From the data that follows, copy every line holding the string "resolution".

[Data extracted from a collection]

:::

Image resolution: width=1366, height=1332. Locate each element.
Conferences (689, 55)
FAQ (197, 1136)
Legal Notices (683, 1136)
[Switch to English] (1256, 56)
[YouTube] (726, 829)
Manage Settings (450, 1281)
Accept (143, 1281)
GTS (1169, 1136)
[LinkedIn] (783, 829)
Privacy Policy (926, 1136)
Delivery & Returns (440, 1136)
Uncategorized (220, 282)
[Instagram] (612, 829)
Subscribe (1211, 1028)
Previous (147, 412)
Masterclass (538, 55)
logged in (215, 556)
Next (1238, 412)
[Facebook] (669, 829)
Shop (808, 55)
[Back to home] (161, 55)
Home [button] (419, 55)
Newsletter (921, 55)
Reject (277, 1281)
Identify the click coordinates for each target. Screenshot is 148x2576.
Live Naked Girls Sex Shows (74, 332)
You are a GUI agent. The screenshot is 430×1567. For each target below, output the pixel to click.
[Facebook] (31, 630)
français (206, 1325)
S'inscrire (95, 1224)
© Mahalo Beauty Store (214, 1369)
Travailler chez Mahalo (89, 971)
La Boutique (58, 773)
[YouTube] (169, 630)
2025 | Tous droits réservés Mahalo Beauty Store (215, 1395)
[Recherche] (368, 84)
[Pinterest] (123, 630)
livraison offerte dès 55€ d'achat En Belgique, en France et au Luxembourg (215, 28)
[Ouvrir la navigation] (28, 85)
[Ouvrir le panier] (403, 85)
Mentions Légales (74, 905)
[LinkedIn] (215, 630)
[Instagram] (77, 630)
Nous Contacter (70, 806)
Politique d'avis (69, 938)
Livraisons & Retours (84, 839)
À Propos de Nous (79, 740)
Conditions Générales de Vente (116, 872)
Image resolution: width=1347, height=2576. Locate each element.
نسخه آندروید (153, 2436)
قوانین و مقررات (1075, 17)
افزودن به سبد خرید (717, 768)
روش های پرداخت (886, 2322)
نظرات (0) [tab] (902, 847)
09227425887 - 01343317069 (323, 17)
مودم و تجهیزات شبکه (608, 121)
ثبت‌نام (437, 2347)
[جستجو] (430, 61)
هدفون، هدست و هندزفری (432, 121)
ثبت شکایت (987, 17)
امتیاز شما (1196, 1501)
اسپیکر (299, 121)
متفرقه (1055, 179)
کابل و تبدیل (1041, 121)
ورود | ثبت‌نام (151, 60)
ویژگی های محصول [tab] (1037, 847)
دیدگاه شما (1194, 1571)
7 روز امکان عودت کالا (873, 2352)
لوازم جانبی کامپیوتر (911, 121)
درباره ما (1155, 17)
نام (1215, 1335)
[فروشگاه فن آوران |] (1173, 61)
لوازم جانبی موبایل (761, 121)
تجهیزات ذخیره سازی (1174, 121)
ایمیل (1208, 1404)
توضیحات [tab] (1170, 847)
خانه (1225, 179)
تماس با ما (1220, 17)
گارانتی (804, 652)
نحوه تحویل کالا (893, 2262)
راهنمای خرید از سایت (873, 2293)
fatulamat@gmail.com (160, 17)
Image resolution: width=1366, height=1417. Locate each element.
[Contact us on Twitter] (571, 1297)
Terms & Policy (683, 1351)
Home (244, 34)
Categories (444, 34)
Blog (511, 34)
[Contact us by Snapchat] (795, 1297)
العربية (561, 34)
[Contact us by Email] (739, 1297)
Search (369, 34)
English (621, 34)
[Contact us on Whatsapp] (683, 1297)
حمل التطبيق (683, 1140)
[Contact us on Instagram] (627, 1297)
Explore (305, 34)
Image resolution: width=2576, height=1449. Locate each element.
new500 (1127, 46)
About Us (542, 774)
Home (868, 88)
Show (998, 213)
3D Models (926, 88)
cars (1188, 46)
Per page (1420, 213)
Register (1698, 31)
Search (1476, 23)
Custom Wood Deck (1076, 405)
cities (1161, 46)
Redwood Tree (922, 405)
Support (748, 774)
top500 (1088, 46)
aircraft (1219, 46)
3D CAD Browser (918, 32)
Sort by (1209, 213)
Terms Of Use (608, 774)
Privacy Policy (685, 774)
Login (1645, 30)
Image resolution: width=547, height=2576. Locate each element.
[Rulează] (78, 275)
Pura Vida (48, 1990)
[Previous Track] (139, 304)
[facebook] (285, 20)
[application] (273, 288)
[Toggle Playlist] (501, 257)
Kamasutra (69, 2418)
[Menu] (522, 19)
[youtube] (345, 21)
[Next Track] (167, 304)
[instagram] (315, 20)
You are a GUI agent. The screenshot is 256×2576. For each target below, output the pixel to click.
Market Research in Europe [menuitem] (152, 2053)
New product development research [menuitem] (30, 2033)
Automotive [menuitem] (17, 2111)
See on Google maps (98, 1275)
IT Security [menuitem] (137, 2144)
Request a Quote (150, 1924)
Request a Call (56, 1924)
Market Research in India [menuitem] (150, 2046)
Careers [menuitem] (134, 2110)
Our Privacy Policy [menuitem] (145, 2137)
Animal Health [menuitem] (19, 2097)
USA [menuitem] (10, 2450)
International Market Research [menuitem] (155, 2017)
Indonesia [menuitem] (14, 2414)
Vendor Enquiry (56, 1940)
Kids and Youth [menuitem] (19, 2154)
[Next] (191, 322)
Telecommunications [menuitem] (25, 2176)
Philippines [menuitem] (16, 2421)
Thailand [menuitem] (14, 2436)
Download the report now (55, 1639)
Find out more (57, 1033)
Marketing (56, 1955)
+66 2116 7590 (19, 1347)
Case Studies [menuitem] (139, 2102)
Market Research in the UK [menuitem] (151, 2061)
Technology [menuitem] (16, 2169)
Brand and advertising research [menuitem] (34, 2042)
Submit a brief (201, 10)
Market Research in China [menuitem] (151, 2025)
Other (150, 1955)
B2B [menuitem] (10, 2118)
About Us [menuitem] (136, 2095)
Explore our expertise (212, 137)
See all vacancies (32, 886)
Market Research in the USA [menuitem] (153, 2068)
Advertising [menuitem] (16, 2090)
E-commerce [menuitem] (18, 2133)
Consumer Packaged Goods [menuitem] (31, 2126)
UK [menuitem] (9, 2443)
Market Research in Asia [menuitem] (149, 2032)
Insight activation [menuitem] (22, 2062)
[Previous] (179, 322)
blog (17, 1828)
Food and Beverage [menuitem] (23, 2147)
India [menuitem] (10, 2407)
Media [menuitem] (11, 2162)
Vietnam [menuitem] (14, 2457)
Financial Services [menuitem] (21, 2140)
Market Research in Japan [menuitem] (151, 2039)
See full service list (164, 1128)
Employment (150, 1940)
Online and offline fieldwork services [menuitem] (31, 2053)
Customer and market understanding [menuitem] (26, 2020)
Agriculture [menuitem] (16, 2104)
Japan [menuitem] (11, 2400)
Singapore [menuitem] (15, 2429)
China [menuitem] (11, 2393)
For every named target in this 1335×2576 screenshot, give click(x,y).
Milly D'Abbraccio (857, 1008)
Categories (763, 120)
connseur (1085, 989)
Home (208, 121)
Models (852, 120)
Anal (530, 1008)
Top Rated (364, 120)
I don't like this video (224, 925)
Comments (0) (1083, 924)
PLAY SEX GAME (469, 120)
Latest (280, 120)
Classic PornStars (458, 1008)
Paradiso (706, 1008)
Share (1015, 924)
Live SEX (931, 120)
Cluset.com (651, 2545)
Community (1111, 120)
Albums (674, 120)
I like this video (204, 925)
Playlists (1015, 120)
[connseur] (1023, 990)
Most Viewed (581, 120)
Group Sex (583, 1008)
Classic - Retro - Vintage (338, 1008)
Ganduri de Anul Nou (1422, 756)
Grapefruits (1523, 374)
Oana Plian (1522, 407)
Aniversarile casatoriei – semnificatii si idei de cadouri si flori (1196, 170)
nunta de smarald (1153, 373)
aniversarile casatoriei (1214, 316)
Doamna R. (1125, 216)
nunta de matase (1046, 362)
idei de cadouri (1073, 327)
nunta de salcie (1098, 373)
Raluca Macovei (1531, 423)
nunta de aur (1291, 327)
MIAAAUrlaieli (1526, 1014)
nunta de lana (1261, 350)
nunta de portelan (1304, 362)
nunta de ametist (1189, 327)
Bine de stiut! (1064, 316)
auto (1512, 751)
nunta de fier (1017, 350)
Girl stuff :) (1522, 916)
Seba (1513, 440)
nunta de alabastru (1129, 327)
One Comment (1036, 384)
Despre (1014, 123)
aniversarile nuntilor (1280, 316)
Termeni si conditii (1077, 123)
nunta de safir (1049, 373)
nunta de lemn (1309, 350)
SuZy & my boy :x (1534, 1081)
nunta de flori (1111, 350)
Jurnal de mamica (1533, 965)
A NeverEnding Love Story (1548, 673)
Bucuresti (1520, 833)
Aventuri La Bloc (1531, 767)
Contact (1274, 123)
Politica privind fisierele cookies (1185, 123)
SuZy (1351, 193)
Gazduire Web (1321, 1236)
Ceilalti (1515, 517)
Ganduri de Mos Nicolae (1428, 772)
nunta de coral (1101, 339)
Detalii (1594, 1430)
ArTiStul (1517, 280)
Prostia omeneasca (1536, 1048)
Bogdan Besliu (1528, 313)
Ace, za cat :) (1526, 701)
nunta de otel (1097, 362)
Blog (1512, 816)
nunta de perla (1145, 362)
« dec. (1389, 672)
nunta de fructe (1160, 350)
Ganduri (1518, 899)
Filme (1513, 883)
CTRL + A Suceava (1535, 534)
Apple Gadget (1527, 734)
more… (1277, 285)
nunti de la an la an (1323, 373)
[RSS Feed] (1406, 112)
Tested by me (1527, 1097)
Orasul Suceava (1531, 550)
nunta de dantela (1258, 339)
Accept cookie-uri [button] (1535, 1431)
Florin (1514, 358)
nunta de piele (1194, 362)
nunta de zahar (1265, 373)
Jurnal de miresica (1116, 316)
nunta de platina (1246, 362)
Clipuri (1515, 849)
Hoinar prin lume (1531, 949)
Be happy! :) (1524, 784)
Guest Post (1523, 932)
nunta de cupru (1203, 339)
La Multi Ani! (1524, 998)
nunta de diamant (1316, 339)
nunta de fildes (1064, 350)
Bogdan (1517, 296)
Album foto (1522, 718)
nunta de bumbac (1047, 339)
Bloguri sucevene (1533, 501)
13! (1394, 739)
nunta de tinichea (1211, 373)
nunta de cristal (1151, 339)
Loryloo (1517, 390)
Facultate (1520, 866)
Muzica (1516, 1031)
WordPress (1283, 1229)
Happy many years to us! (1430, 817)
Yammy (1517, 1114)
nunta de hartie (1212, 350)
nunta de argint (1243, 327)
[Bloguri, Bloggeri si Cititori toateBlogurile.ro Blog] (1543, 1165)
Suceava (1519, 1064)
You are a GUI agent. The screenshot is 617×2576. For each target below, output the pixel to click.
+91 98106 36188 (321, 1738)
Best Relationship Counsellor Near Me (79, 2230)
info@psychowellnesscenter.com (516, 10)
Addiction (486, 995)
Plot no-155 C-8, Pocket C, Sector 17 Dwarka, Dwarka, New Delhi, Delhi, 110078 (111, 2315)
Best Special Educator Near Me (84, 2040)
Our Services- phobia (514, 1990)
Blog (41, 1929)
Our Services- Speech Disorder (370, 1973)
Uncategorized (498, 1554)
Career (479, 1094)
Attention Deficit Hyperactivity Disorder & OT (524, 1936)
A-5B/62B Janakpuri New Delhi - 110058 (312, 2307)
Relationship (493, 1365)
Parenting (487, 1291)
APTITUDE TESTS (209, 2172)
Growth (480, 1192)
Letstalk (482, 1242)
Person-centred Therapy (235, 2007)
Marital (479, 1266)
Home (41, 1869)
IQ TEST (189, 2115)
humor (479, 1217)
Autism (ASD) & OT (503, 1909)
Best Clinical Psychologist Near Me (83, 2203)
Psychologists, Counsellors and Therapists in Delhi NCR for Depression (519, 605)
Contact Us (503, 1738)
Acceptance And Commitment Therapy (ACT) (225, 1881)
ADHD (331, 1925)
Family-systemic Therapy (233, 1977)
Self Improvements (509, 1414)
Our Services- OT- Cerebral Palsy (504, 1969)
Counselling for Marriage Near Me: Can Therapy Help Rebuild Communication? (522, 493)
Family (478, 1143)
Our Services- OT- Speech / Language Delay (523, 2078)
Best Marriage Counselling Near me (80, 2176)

:::

▶ PROBLEM SOLUTION:
Image resolution: width=1366, height=1332. Locate each element.
Image resolution: width=1347, height=2576. Locate each element.
Image resolution: width=1366, height=1417. Locate each element.
Image resolution: width=2576, height=1449. Locate each element.
Image resolution: width=547, height=2576. Locate each element.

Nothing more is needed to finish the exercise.